Pod koniec maja doszło przy ulicy Gdańskiej do mrożącego żyły zdarzenia. Pędzący samochód potrącił wysiadającą z tramwaju pasażerkę, kobieta trafiła do szpitala, mogło się zakończyć to bardziej tragicznie. W czwartek w ratuszu złożono ponad 0,5 tys. podpisów pod petycją, w sprawie budowy przystanku wiedeńskiego nieopodal skrzyżowania ulic Gdańska – Chodkiewicza.

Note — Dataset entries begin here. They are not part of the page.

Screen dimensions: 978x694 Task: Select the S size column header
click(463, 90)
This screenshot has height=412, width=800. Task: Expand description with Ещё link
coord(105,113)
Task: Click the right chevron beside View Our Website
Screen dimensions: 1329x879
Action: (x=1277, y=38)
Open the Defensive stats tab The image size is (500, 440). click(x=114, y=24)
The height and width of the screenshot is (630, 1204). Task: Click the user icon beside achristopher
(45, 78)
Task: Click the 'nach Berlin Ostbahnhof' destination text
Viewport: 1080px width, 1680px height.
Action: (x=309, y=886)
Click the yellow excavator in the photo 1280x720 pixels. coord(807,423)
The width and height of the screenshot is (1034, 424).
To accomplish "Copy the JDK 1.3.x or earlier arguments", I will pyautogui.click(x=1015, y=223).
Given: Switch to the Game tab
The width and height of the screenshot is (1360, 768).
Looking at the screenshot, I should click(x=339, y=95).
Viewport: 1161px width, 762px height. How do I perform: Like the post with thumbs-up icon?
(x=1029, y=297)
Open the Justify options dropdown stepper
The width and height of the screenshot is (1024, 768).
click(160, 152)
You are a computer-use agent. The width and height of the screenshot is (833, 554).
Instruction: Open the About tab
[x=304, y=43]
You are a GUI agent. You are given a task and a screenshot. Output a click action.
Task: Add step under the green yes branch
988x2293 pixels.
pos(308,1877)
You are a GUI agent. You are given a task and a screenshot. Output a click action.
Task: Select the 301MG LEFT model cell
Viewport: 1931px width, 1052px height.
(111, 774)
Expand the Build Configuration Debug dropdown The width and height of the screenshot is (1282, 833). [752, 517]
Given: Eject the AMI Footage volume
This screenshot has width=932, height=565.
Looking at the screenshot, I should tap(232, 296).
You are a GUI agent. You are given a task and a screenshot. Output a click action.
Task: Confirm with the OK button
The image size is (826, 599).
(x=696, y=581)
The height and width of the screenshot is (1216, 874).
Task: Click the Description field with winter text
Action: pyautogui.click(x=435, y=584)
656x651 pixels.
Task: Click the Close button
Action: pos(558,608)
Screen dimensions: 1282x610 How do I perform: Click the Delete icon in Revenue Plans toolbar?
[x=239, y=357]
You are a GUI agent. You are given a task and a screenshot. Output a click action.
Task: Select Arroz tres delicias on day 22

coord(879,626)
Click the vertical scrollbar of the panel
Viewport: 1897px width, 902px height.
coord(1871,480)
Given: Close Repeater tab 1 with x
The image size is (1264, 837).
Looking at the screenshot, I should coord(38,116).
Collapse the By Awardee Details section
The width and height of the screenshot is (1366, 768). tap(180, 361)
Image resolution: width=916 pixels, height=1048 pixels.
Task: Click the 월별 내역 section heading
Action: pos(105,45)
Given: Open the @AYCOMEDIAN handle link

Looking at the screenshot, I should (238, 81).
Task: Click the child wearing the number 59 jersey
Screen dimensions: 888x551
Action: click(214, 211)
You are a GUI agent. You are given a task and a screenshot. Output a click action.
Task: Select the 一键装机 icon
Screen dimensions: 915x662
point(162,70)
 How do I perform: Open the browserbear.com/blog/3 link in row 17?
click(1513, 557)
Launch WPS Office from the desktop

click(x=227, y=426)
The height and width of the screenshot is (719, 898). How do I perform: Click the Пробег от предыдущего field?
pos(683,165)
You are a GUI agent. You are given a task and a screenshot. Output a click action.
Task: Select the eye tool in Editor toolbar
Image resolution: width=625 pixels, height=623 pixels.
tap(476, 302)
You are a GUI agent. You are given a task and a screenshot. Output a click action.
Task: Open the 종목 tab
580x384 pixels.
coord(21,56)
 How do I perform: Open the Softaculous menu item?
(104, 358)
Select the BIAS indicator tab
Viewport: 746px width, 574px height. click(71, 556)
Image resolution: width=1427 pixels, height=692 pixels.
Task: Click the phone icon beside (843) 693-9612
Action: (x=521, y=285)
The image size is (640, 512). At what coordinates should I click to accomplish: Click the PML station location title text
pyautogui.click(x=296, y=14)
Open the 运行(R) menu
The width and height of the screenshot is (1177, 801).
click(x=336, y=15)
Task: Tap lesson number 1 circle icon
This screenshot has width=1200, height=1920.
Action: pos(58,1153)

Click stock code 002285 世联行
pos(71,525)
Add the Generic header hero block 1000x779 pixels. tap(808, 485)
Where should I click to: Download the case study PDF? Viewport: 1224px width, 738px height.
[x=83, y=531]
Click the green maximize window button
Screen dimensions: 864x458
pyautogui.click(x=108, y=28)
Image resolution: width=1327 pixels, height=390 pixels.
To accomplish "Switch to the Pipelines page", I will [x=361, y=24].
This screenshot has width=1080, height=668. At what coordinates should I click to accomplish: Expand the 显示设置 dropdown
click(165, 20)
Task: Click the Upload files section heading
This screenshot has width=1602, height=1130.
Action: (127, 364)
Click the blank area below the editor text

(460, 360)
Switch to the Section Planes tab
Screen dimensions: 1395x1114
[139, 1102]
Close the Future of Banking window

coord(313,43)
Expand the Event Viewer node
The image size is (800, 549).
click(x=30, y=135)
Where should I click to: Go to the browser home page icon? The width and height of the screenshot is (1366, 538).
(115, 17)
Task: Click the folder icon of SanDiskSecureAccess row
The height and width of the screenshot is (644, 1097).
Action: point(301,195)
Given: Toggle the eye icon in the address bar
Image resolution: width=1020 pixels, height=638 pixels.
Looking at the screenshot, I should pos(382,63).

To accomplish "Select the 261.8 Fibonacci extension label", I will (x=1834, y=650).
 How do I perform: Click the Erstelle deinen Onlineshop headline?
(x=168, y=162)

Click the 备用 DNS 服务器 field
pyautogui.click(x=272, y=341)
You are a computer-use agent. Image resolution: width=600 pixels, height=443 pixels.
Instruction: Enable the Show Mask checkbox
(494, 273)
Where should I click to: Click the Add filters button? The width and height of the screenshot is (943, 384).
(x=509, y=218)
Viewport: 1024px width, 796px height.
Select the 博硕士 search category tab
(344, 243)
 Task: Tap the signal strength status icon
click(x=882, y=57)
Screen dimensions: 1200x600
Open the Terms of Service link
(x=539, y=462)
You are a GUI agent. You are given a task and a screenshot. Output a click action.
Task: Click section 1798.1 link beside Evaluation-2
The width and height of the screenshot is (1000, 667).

Przystanki wiedeńskie – nazwa od miasta będącego pionierem tego rozwiązania – zakładają podwyższenie jezdni w strefie przystankowej. Psychologicznie ma to wymusić na kierowcach automatyczne zwolnienie i zwiększyć prawdopodobieństwo zatrzymania pojazdu. Do końca roku planuje się budowę pierwszego tego typu przystanku w Bydgoszczy, który powstanie przy ulicy Focha, na wysokości Placu Teatralnego.
Po majowym zdarzeniu Stowarzyszenie Społeczny Rzecznik Pieszych, które od wielu lat optuje zabudową przystanków wiedeńskich, również tym przy ulicy Focha, rozpoczęło zbierać podpisy pod petycją do prezydenta, aby jak najszybciej przystanek wiedeński powstał również przy ulicy Gdańskiej- Mamy przekonanie, że takie rozwiązanie będzie przeciwdziałać takim sytuacją – powiedział Paweł Górny. Petycję poparło dokładnie 518 osób.
Stowarzyszenie liczy jednak, że w Bydgoszczy w miarę szybkim czasie powstanie łącznie 7 przystanków wiedeńskich – Taki przystanek to koszt 200-400 tys. zł, mnożąc przez siedem wychodzi koszt nie będący niemożliwym do poniesienia przez miasto – dodaje Górny, który podkreśla, że taka inwestycja znaczącą poprawiłaby bezpieczeństwo.